(INFORMATION GIVEN)

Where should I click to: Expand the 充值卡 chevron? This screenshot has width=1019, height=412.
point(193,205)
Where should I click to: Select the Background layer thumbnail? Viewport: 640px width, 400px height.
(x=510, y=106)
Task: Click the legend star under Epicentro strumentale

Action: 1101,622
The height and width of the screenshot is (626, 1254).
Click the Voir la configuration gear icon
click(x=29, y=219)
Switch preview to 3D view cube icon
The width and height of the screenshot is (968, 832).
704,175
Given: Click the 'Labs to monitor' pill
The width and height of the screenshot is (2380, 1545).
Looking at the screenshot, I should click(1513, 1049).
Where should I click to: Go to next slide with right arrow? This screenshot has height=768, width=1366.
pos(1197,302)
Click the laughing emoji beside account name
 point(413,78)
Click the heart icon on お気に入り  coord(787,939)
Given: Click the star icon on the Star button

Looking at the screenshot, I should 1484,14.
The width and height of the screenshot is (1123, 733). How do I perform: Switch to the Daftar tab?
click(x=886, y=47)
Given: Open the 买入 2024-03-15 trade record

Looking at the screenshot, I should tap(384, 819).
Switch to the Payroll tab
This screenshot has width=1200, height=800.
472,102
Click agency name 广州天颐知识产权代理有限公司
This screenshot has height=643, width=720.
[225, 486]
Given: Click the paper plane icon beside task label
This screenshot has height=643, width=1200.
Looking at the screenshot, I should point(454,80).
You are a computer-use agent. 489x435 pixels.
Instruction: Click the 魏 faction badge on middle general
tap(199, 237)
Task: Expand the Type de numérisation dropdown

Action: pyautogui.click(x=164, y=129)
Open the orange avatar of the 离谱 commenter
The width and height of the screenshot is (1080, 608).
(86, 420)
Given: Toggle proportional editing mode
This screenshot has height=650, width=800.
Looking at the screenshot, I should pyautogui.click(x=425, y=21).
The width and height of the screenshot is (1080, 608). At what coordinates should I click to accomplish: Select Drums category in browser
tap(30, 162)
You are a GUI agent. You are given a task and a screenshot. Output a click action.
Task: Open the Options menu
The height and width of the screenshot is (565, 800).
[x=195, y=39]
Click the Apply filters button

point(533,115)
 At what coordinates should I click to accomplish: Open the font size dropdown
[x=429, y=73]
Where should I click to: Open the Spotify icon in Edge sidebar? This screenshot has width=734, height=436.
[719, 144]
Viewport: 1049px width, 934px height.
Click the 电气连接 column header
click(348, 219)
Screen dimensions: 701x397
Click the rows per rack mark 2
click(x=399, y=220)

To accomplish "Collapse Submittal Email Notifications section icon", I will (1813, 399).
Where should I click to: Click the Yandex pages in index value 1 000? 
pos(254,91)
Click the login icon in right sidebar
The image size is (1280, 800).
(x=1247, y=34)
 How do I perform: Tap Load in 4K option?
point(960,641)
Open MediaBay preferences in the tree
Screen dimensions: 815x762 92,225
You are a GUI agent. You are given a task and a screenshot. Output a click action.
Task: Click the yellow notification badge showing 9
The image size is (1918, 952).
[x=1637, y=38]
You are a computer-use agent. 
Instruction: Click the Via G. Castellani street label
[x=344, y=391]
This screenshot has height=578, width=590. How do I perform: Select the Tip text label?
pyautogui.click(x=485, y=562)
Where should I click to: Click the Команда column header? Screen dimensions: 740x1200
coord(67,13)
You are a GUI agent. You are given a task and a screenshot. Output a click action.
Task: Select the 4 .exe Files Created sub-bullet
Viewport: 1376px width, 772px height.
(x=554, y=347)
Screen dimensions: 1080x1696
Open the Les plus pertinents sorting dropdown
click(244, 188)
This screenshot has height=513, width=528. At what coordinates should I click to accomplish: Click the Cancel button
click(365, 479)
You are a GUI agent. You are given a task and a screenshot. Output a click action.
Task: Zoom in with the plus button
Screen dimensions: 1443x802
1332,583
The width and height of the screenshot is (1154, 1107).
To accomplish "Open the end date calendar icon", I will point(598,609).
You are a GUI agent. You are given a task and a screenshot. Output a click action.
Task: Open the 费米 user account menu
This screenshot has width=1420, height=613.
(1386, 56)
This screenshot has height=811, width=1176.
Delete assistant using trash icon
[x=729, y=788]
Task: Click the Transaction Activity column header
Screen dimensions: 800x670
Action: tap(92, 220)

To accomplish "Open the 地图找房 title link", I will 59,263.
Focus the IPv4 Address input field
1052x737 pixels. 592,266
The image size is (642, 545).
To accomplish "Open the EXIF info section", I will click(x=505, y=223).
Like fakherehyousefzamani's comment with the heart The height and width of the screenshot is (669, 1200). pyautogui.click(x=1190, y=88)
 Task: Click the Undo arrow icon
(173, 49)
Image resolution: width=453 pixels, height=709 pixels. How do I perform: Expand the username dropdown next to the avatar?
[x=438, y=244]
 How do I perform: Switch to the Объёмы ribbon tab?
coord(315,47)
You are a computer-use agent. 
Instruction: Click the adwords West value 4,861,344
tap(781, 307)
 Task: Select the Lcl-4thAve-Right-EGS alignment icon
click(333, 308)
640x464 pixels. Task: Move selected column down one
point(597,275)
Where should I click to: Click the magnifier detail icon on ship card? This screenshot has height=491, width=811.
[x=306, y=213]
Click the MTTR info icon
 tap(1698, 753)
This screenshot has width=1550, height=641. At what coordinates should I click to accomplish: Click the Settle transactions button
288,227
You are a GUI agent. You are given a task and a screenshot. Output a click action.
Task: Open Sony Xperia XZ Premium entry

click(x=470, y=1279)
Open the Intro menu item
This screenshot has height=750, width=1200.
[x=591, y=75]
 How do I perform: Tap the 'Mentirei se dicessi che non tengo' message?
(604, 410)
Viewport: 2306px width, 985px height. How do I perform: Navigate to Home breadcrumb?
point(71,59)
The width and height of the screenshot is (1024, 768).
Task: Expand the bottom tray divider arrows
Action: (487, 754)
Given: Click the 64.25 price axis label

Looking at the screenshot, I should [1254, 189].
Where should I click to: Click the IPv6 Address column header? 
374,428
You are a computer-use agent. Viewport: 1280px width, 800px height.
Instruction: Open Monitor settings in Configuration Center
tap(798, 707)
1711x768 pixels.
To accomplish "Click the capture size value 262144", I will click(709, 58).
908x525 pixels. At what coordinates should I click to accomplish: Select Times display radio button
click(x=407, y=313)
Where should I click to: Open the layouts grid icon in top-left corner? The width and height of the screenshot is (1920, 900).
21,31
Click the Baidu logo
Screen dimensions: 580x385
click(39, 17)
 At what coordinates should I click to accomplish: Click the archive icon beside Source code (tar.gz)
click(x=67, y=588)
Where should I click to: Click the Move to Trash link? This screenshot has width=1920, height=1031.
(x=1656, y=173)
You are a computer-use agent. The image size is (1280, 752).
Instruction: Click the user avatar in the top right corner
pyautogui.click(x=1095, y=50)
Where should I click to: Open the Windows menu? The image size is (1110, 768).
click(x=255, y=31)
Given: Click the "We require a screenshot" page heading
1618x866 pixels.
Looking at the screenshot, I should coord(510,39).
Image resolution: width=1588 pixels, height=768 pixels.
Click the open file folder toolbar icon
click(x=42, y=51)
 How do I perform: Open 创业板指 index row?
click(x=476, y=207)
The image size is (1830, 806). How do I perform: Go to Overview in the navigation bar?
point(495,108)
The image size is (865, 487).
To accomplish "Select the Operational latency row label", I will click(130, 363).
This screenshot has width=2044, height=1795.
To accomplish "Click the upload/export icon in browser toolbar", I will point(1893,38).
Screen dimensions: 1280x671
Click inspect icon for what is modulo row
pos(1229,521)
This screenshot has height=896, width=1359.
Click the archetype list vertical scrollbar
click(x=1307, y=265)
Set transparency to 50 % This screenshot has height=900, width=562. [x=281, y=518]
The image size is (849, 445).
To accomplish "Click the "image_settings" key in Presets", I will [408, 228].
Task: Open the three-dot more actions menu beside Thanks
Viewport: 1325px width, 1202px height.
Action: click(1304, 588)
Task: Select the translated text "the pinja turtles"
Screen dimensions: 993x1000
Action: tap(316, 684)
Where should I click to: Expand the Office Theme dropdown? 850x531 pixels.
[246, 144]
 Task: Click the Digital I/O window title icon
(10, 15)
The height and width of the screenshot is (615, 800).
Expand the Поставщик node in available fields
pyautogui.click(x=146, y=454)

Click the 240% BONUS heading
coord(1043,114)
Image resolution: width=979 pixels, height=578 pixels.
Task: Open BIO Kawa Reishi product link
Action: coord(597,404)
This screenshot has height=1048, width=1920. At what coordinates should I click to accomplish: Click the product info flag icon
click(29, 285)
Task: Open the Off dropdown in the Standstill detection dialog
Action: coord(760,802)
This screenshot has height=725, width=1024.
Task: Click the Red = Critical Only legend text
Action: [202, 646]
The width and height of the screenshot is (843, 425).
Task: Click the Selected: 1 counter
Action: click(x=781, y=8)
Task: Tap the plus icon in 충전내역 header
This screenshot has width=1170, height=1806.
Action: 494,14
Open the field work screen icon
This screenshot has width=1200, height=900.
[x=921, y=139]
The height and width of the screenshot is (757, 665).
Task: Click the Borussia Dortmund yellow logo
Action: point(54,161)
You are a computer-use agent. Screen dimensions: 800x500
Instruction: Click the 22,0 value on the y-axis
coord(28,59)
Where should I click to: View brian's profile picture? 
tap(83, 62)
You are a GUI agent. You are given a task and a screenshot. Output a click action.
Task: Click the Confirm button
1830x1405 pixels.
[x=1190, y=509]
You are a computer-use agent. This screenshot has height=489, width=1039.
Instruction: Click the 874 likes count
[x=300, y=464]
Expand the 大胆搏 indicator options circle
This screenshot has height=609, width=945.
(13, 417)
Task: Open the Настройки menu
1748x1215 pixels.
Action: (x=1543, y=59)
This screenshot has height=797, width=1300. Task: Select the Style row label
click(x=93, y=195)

(End INFORMATION GIVEN)

WHAT TO WORK ON
If a line in the entries contains "computer", copy it.

WRITTEN SOLUTION
You are a computer-use agent. 489x435 pixels.
You are a computer-use agent. 
You are a computer-use agent. 
You are a computer-use agent. Viewport: 1280px width, 800px height.
You are a computer-use agent. The image size is (1280, 752).
You are a computer-use agent. Screen dimensions: 800x500
You are a computer-use agent. This screenshot has height=489, width=1039.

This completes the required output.